"Avant d'organiser de nouvelles révolutions, la compagnie doit devenir plus efficace : il faut se débarrasser des actifs non gaziers, réduire les dépenses et le nombre d'employés", a dit Boris Fedorov intervenant à la conférence "Programme libéral pour un nouveau siècle : point de vue global".
Selon lui, la vente des actions de NTV peut marquer un pas concret dans cette direction.
L'entrepreneur a aussi appelé les dirigeants de Gazprom à créer des conditions favorables à l'accès aux ressources gazières de producteurs indépendants et à structurer enfin le marché du gaz.

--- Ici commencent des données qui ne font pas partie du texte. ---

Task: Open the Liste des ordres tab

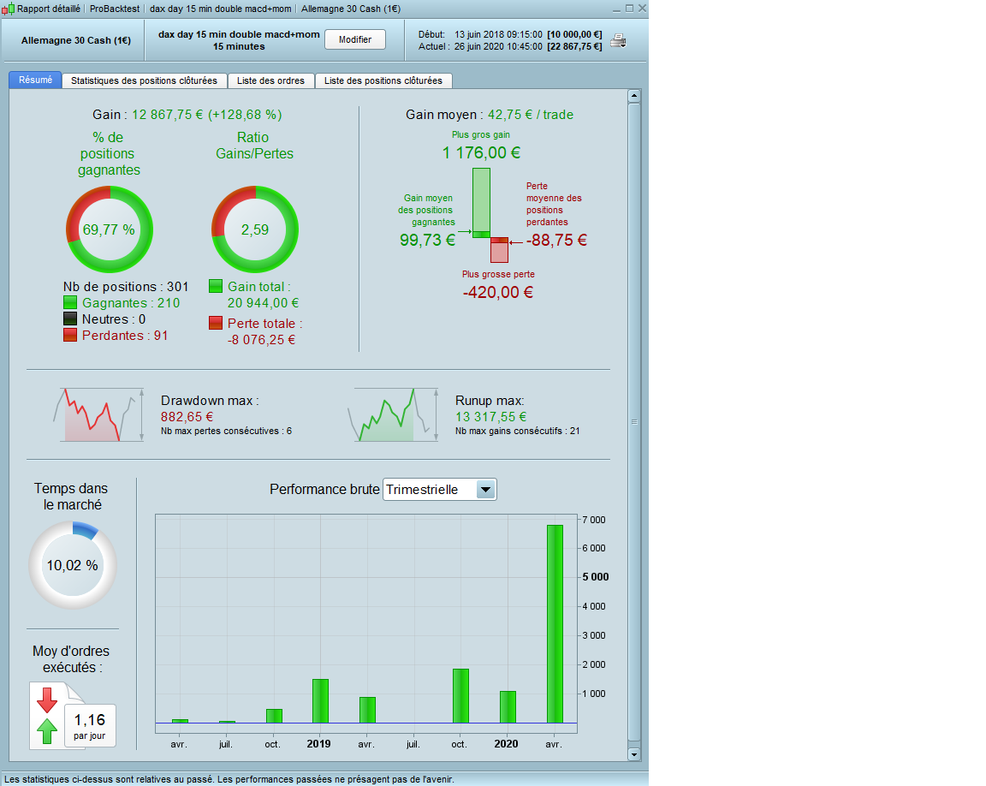Action: tap(270, 80)
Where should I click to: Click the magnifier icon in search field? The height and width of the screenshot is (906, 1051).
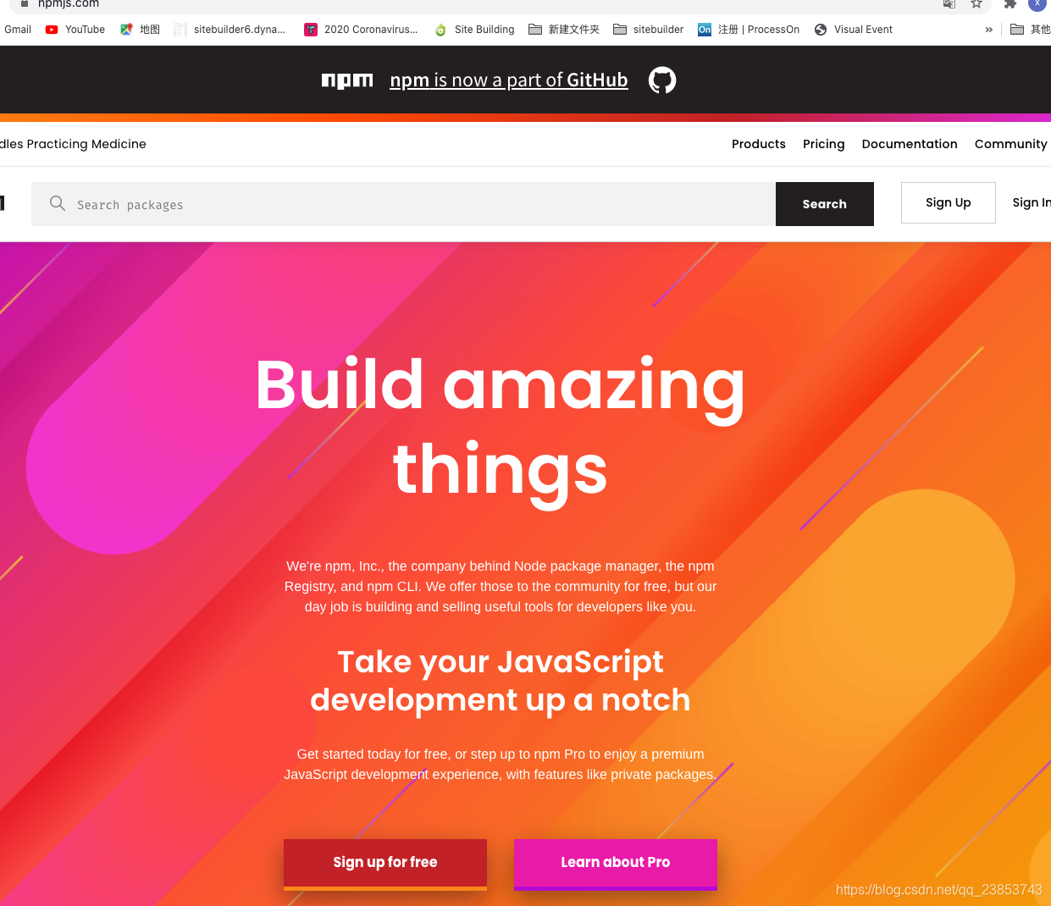pyautogui.click(x=58, y=203)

"Lorsque la part de Gazprom sur le marché se réduira de 90% à 50%, il sera possible de soulever la question de former une compagnie des gazoducs", estime Boris Fedorov.
S'agissant de certains problèmes de la société, il a indiqué que l'ambivalence de la situation actuelle, lorsque les intérêts de l'Etat sont mal formulés et difficiles à comprendre tandis que la compagnie doit fonctionner en conformité avec les principes du marché, provoque un écart énorme entre la capitalisation réelle et potentielle de Gazprom. Selon Boris Fedorov, la valeur potentielle de la compagnie doit s'élever à 300-400 milliards de dollars, et non pas 40 milliards qu'elle coûte aujourd'hui.